İzmir’de yaşayan Aysel Şimşek (45), iki çocuk sahibi olduğu 22 yıllık eşi A.H.’den (39) 2017 yılının Aralık ayında boşandı. Şimşek, eski eşinin başka birine aşık olduğu için kendisinden boşandığını belirtirken, baba A.H., boşanma olayından iki ay sonra kalp hastalığı ortaya çıkan ve yapay kalp takılan 14 yaşındaki kızı Beyzanur H. ile bu süre içinde hiç görüşmedi. Beyzanur H., bir yandan sağlık sorunları ile uğraşırken, bir yandan da baba özlemiyle babasının kendisini ziyaret etmesini bekledi. Kızının hastalığı ile tek başına mücadele eden, maddi ve manevi olarak eski eşinden destek görmeyen Şimşek, A.H.’ye dava açtı.

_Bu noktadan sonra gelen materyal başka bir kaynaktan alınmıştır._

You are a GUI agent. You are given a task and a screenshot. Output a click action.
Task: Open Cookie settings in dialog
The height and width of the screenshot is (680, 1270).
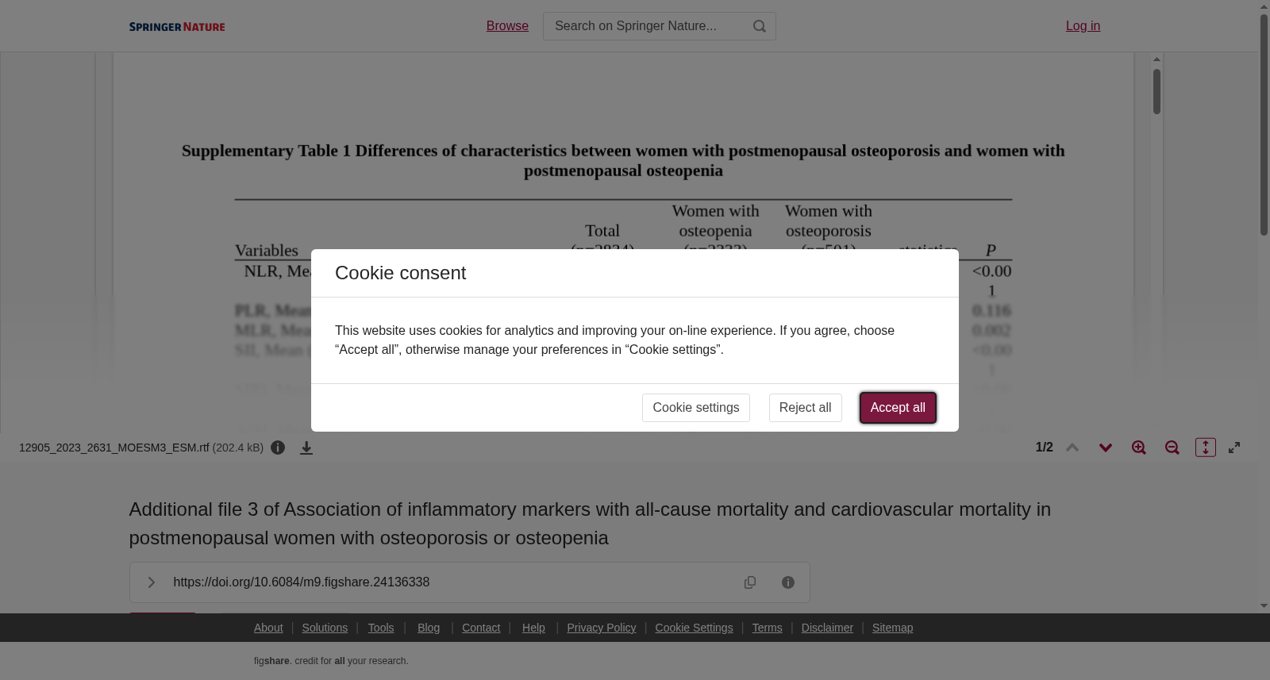click(696, 408)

Dava, maddiyattan ziyade manevi anlamda üzerine düşen yükümlülükleri yerine getirmeyen ebeveynler bakımından emsal teşkil ederken, Şimşek’in avukatı Mehmet Harun Elçi, “Uygulamada genelde karşımıza çıkan, maddi anlamda yükümlülüklerin yerine getirmeyen ebeveynler bakımından icra ceza mahkemelerinde nafakanın ödenmemesinden kaynaklı yapılmış şikayetlerdir. Davamızı diğer davalardan ayıran temel özellik, maddi anlamda yükümlülüğün ihlalinden ziyade manevi anlamda aile hukukundan kaynaklanan yükümlülüğün ihlalidir. Sanık hakkında açılan bu davanın ilgisiz ebeveynler bakımından emsal teşkil edebileceği ve bu kişilerin de ceza alma riski ile karşı karşıya olduğunu söyleyebiliriz” diye konuştu.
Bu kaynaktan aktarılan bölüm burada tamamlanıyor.